Overall, the Fed has now lifted rates by a total of 150 bps in two meetings in a row (June and July), posting the fastest pace since the early 1980s, and its steepest interest rate hikes in a generation.

However, investors cheered the less hawkish comments from Fed Chair Jerome Powell- in a press conference after the conclusion of the two-day FOMC meeting- who dropped guidance on the size of the Fed’s rate move at its next monetary meeting on September 21, which it would be dependent on the data such as inflation, employment, spending, production, and other economic indicators.

That, in turn, heightened the possibility that the central bank could soon slow the pace of hikes, and a peak in U.S. interest rates is near, which has already mirrored the retreat of dollar and bond yields from their recent multi-decade highs.

Investors were also encouraged after Powell noted that he doesn’t believe the U.S. economy is currently in a recession as many areas of the economy are performing too well.

The U.S. GDP reading is expected later today to show barely an expansion after first-quarter GDP declined by 1.6%. The definition of a recession assumes two consecutive quarters of negative GDP readings.

Powell's remarks have been taken by investors as a confirmation that the policymakers understand that the higher rates to fight inflation could have an impact on the economy and push it into recession.

U.S dollar fell on hopes for a slower hiking path:

The DXY- U.S dollar index - which tracks the greenback against a basket of six major peers- dropped to as low as 106 mark on Thursday morning, its lowest level since July 5, 2022, following the less aggressive rhetoric on rate hikes by Fed’s chair Powell.

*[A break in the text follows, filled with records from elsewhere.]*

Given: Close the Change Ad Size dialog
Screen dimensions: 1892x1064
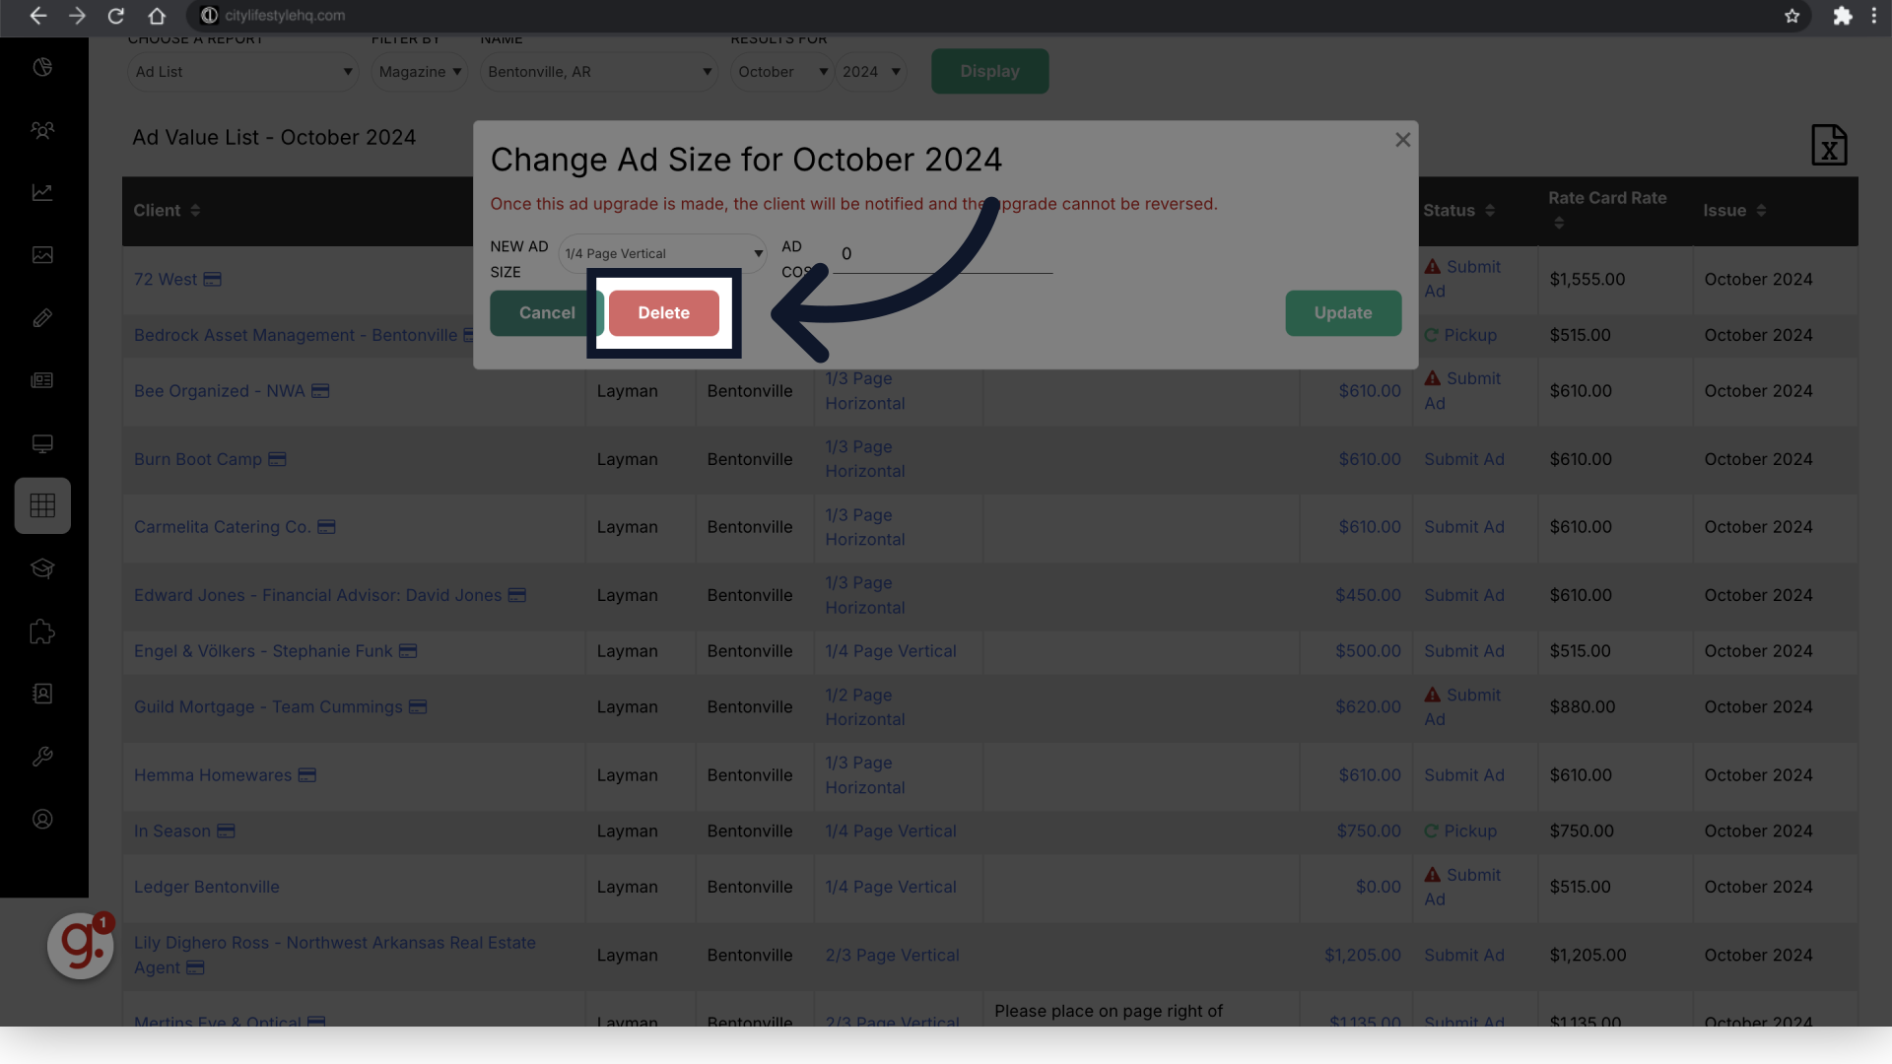Looking at the screenshot, I should tap(1402, 140).
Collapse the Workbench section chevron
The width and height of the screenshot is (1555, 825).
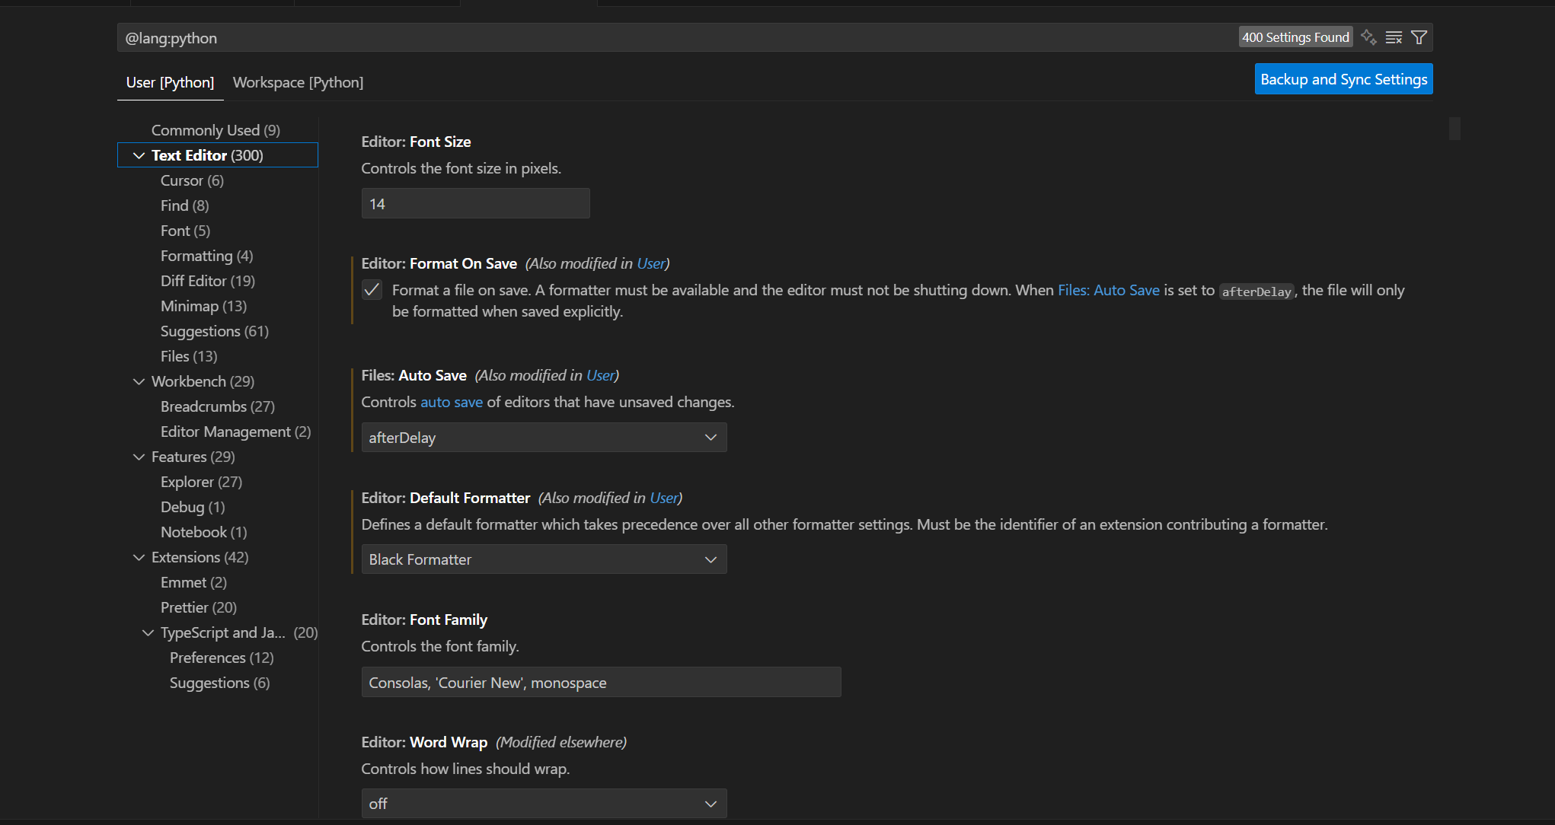(139, 381)
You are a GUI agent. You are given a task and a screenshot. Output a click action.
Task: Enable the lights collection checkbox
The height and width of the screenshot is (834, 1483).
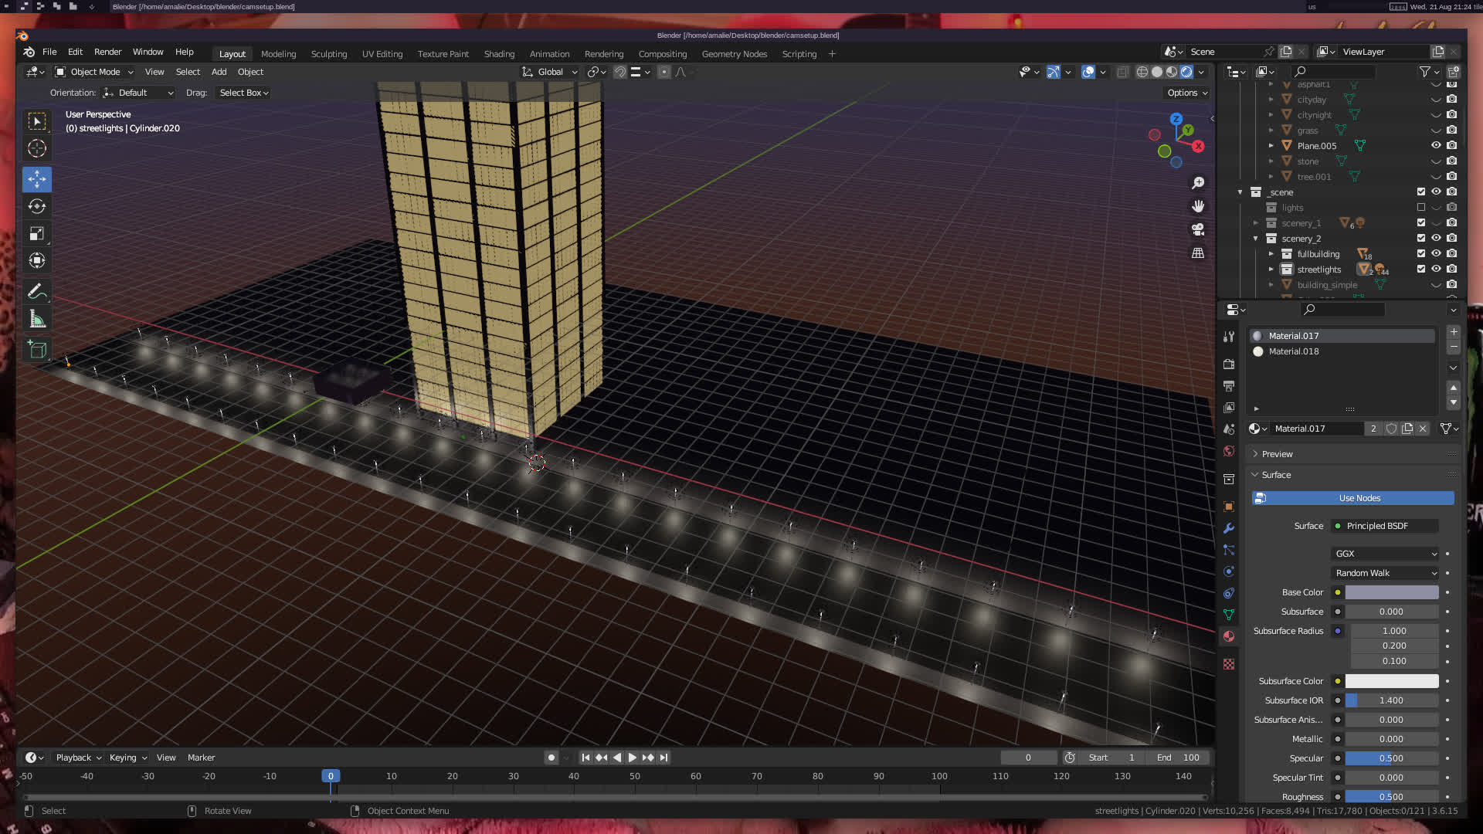1420,207
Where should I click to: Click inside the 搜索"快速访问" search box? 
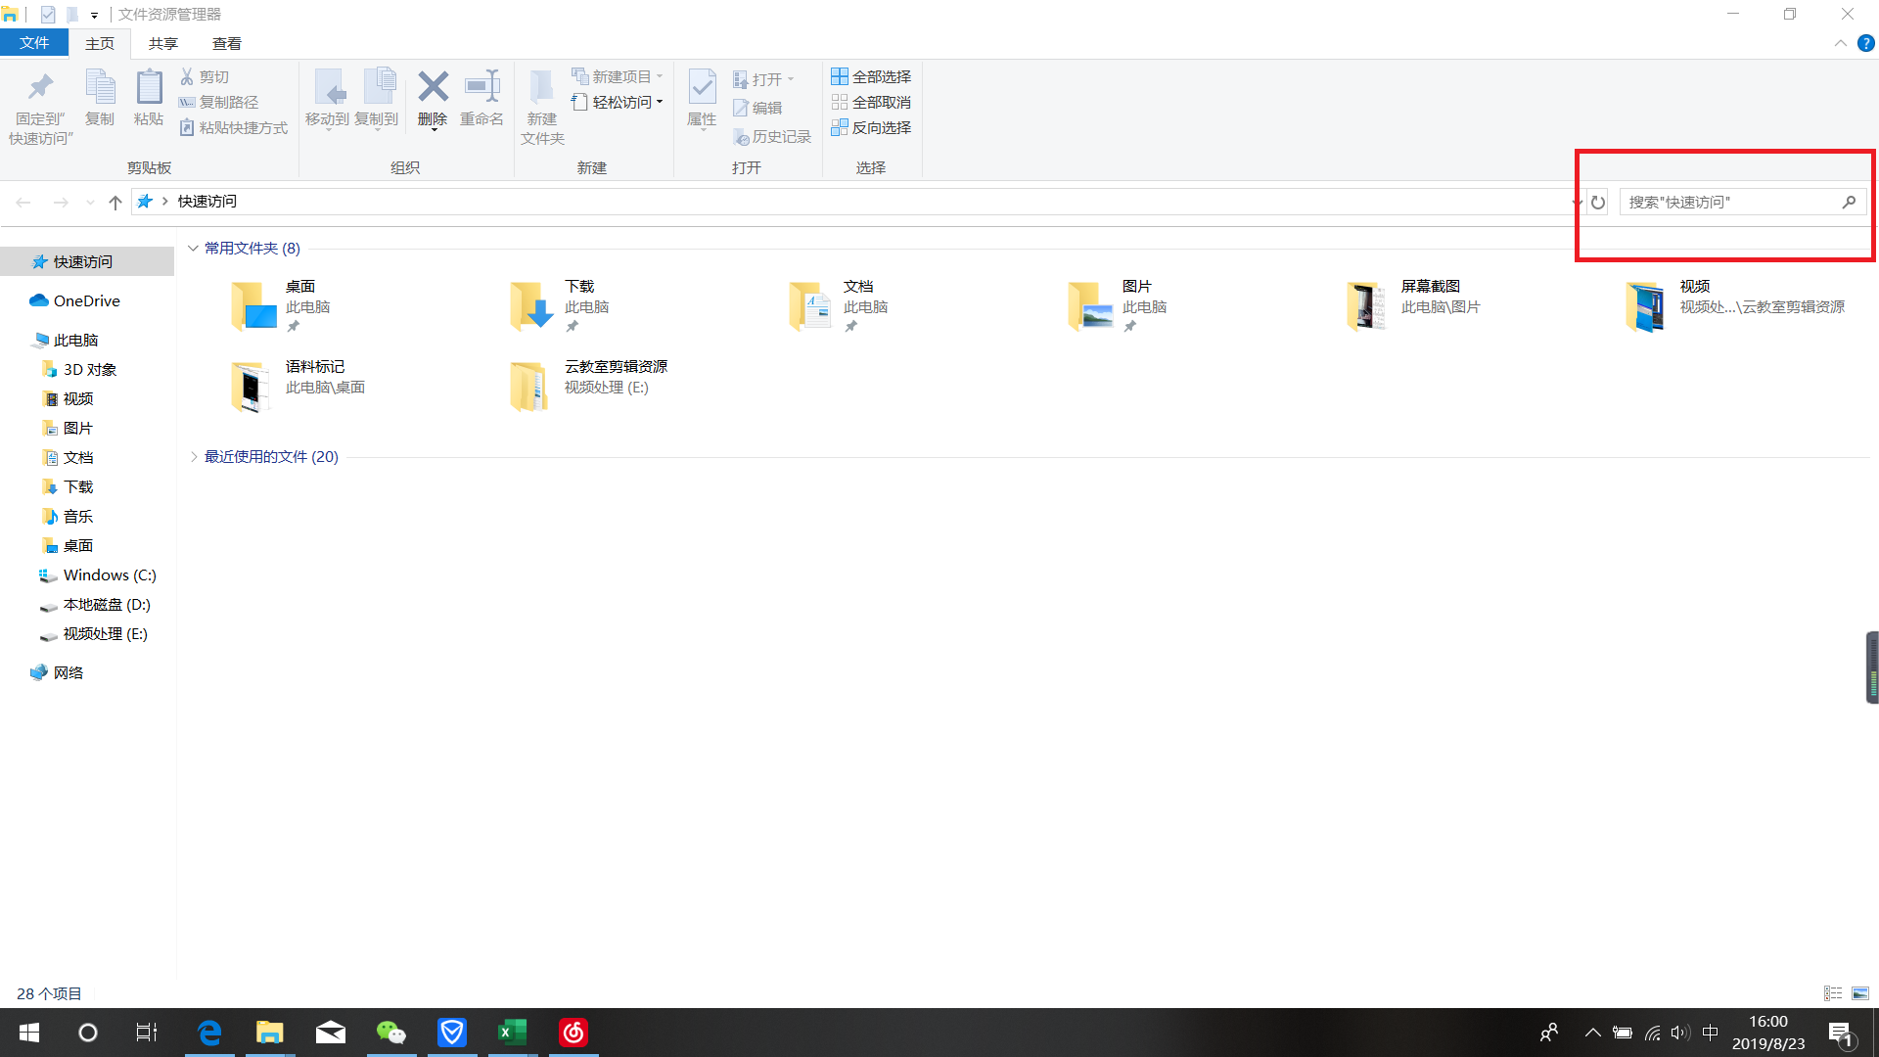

Hence, the growth-sensitive currencies such as Australian and New Zealand dollars rallied to $0,70 and $0,63 respectively yesterday, Euro rose to $1,025, Pound Sterling advanced up to $1,22, while Bitcoin rallied 8% to the $23,000 mark, responding positively to the Federal Reserve's latest rate hike.

The weaker dollar also gave a boost to the dollar-denominated commodities, with gold bouncing off recent weekly lows to near $1,750/oz, the Brent oil climbing above $108/b, while the U.S.-based WTI oil is reapproaching the $100 key level, receiving support also from the solid gasoline demand in States.